Ingredients
Chicken parts for stock
3 stalks Lemon Grass
2 tbls Lime juice
1/4 cup Onion
1 tbls Parsley
2 Bay Leaves
2 Carrots
2 Celery stalks
chili flakes to taste
1 cup Corn
1/2 cup Red Pepper
1 cup Coconut Milk
Vermicelli
salt to taste
Preparation
Add chicken parts to water in soup pot.
Slice and bruise the lemon grass to release the flavour. Add to pot
Coarsely chop 1 of the carrots, 1 stalk celery and onion. Add to pot.

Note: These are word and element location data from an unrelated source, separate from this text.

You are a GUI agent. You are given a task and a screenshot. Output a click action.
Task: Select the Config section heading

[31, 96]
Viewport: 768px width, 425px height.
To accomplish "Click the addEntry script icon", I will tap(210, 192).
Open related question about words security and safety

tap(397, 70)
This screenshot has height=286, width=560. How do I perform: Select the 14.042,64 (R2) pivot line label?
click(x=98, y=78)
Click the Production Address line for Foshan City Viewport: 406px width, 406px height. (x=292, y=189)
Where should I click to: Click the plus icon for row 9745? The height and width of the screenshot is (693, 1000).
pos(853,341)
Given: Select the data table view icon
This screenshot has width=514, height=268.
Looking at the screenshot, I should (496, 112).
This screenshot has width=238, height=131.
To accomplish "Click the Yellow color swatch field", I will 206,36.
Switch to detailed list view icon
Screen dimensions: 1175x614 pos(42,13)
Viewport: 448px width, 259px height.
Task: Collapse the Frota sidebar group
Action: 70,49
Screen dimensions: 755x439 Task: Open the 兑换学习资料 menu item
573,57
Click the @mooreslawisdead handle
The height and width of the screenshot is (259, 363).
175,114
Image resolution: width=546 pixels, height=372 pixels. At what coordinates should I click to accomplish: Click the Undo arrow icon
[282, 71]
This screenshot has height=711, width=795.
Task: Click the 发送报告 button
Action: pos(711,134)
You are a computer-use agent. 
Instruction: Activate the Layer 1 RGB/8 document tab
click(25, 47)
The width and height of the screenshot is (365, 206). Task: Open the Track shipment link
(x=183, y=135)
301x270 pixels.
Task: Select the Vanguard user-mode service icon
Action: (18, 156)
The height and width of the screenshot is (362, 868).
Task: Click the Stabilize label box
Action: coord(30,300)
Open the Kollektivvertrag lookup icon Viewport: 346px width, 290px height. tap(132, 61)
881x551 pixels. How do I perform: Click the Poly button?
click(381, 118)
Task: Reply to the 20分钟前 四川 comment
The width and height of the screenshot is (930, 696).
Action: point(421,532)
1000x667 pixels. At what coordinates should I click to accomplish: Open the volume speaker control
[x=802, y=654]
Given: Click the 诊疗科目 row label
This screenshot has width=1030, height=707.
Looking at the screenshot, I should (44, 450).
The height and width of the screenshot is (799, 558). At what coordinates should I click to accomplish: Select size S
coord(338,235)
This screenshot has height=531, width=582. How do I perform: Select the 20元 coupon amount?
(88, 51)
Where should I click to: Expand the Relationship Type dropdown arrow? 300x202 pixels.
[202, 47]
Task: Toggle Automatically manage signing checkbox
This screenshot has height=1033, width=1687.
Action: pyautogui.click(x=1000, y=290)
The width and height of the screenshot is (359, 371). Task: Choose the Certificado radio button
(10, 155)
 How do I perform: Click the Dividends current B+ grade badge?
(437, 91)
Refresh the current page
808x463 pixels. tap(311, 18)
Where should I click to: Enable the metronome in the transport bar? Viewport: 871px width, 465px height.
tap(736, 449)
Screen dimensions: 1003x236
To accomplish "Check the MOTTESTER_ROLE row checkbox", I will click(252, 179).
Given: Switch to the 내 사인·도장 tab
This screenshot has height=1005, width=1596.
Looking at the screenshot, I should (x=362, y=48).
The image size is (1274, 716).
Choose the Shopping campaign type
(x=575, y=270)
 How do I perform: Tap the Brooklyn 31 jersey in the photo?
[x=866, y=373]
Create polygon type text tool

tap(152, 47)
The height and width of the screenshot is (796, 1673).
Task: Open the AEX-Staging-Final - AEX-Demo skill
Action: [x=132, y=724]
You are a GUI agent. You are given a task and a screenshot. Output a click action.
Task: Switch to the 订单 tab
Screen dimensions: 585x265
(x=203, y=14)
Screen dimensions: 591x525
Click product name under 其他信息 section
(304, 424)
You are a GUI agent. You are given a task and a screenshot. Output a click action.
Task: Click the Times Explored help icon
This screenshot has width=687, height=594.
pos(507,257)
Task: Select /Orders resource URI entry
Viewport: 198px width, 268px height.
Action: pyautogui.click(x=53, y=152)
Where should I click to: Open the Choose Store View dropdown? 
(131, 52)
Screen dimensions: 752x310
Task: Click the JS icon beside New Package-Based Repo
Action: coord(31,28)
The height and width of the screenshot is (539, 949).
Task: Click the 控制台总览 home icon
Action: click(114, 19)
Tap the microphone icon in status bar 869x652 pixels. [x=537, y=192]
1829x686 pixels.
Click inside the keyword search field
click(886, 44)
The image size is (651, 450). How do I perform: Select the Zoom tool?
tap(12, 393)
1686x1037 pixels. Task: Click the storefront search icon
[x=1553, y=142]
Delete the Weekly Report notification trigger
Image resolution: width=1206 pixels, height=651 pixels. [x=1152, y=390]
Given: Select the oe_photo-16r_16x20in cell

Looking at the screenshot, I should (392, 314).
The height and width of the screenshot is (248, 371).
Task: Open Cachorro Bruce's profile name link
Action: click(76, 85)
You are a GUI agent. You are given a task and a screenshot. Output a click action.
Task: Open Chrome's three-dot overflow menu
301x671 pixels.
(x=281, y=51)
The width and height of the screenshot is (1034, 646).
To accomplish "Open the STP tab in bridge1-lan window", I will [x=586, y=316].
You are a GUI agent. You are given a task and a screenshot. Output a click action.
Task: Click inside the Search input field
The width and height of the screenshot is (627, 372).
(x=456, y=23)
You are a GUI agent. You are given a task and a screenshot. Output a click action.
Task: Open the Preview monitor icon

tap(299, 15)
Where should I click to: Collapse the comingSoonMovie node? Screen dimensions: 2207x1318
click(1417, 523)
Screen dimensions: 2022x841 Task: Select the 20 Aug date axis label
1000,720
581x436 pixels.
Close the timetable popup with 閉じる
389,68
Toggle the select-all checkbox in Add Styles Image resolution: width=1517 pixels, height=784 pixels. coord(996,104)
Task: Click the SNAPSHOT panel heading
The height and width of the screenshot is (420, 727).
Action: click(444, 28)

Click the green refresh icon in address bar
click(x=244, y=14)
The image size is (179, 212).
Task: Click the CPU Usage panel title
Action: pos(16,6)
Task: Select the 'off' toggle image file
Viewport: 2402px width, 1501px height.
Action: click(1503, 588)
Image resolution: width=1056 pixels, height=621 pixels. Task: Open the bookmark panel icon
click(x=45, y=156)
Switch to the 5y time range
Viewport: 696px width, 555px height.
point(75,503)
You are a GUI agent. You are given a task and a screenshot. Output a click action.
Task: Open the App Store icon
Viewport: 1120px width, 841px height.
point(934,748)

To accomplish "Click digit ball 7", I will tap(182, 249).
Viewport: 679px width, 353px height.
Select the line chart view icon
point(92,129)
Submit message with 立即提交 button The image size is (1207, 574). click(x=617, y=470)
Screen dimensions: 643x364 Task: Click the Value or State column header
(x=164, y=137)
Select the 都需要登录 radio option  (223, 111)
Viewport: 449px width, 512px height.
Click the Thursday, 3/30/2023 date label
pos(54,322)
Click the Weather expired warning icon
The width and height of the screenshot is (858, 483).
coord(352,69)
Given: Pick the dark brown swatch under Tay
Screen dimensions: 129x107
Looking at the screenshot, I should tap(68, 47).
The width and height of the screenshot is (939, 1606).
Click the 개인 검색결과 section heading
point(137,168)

Also add celery leaves.
Add bay leaves and parsly to pot.
Simmer for one hour.
Remove some of the chicken meat. Leave bones in pot.
Simmer for at least one more hour. Skim off fat every 30 minutes.
Strain and discard solids.
Return broth to the boil.
Slice remaining celery and carrot. Add to the pot Cook for 10 minutes.
Add corn and chicken meat. Cook for 10 minutes
Reduce heat to simmer.
Add diced red pepper, coconut milk
Add red pepper flakes and salt to task
Simmer for 15 minutes.
In the last 5 minutes add vermicelli.